Cet engagement se traduit par des défis très concrets au quotidien. Pour prendre un exemple en cours chez Thélios, le lunetier du groupe : comment introduire de la circularité dans le sourcing de notre matière première principale, l’acétate.
Face à un secteur qui bouge et qui évolue rapidement, attirer et fidéliser les talents est essentiel. Quelles sont vos ambitions dans ce cadre ?
Y.C : Pour en avoir fait l’expérience lors d’échanges avec les étudiants, nous constatons qu’une certaine image d’Épinal du luxe n’est pas dépassée : un monde très artisanal ou non adapté aux ingénieurs. Il y a aujourd’hui des polytechniciens dans toutes les maisons et tous les métiers du groupe. Quelques exemples : digital chez Louis Vuitton, merchandising chez Berluti, ventes chez Loro Piana, finance à la holding.
Cette industrie innove sans cesse (sur les produits, sur la gestion des opérations, le digital, l’environnement, la relation client) et cible l’excellence opérationnelle : les jeunes talents ont leur place pour s’exprimer et prendre des initiatives !

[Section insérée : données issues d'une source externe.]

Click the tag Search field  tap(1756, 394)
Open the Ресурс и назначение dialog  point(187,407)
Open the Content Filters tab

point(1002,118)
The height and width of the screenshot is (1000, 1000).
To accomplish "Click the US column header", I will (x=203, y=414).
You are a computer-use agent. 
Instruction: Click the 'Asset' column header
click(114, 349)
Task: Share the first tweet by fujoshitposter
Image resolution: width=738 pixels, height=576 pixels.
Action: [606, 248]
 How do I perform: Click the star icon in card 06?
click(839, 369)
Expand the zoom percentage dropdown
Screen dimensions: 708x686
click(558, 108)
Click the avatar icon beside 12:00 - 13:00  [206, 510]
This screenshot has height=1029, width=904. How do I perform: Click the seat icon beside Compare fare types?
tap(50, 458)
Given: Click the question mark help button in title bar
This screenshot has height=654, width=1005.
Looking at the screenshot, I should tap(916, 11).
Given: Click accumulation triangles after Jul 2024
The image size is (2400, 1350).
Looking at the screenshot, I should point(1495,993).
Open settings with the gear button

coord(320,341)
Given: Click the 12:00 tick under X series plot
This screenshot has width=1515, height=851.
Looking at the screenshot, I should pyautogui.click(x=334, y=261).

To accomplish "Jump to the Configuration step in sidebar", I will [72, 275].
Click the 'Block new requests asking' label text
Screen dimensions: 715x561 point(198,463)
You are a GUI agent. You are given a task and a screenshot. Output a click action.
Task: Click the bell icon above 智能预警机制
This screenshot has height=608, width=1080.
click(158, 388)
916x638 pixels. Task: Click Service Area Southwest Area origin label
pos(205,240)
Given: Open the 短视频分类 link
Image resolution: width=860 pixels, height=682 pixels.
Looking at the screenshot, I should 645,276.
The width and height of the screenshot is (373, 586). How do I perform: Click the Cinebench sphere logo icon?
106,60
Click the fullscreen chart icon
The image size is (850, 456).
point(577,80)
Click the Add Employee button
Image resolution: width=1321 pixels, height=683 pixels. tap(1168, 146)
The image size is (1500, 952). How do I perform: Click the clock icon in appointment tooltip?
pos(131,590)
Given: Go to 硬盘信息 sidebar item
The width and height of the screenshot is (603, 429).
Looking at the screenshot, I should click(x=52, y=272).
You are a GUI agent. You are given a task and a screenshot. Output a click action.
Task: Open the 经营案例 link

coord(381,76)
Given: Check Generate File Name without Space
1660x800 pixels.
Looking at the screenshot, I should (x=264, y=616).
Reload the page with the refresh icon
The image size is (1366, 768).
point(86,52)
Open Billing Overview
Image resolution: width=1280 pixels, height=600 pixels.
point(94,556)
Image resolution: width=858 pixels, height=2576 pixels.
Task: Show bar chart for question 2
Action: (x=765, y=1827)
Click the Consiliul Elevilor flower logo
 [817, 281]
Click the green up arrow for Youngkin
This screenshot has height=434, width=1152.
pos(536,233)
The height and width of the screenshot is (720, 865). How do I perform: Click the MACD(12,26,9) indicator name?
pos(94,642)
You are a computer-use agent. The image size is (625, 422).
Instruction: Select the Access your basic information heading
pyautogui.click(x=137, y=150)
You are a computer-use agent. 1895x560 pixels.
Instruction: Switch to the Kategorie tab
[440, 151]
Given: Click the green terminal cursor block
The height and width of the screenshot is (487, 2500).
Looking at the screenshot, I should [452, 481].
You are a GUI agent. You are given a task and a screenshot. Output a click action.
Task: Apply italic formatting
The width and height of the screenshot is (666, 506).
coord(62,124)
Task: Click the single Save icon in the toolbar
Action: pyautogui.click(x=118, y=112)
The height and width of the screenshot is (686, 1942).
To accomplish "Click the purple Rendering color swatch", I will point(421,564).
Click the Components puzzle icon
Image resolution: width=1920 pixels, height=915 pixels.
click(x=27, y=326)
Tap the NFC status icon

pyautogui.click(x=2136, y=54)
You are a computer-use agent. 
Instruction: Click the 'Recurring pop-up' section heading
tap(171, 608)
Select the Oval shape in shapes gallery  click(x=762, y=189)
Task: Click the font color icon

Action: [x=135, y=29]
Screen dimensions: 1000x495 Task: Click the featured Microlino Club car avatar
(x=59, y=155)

L.P : les ingénieurs de manière générale – et les polytechniciens en particulier – méconnaissent le groupe LVMH. Comme le dit Yves, ils sont souvent freinés par l’image d’intemporalité et d’inaccessibilité du luxe. C’est regrettable, car nous recrutons beaucoup, et nous offrons de très belles opportunités de carrières, en France et à l’international.
Le parcours d’Yves en est l’illustration : après quelques années en production chez Louis Vuitton, il a rejoint l’équipe Stratégie de LVMH, puis a dirigé la supply chain chez Berluti. Il est ensuite parti à Rome pour piloter la supply chain et le projet omnicanal de Fendi et est désormais directeur des opérations de Thelios.
Étant vous-mêmes diplômés de l’École polytechnique, et ayant évolué pendant plusieurs années au sein du groupe LVMH, quel message adresseriez-vous aux jeunes qui voudraient rejoindre votre groupe ?
L.P : Venez nous voir, venez nous parler, postulez pour des stages… Il y a dans le groupe 75 maisons, chacune avec une histoire passionnante et des produits sublimes, vous ne pouvez pas y être insensible. La recherche de l’excellence pousse LVMH à s’entourer des meilleurs collaborateurs et à leur confier très tôt de larges responsabilités, avec un impact fort sur le business. La coopération et la prise d’initiatives sont largement encouragées. C’est un environnement qui ne peut que plaire aux polytechniciens.
Y.C : Allez sur le site lvmh.fr, renseignez-vous sur les initiatives du groupe pour les étudiants ou jeunes professionnels, notamment INSIDE LVMH. Visitez notre nouvelle plateforme digitale www.insidelvmh.com, qui permet de découvrir de nombreux contenus exclusifs sur l’industrie du luxe et LVMH, sur les opportunités de carrière et de métiers que le groupe offre avec la participation de talents du groupe.
Et usez de la fraternité polytechnicienne, rapprochez-vous des anciens, posez des questions. Vous comprendrez rapidement que LVMH offre un terrain de jeu professionnel passionnant.